What a terrible morning it would be if I went downstairs and saw you in the kitchen and you smiled at me if I didn’t return it with an immediate kiss and swarming your body with my arms.  If your coffee kissed lips tasted not as sweet and didn’t give me the energy caffeine wish it could produce.  I’d die if I realized the mere sight of you wasn’t enough to excite me through the day.

My love will be doled out carefully.  Strategically.  I won’t let it run out.  Rations.  My love will be like rations in a time of drought.  I can’t predict when the next rains will come and when the crops I’ve sowed will grow again so I’m holding myself back for safety.

Because I wasn’t careful once.  I poured all of the love I had into a girl.  I emptied the contents and splashed her with it every morning.  I let her drink it every night.  We bathed in our love for each other until the moon grew red from blushing at the things we did together.  We spent every bit of love I had available and then it was gone.  Her love ran out and so did she.  I didn’t think it could happen but it did.  It won’t happen again.  This time I’m going to be careful.  This time we’ll be safe.  I can’t love too hard too fast because I spent almost all of it on someone else.

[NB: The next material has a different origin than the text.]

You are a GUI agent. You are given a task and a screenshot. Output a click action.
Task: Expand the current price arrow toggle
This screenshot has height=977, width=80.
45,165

2 thoughts on “I Spent All My Love

  1. The thought of giving all of yourself is terrifying, especially when someone has already broken your heart. Hang in there. Love will come freely – one day.

    Liked by 1 person

    • Part autobiographical, part imagination. But thank you 🙂

      That’s exactly it though, I always think giving every ounce of yourself and having it be natural and then having it not returned wouldn’t matter because at least you did it the way you thought was right. Then there are times when you’d wish you didn’t.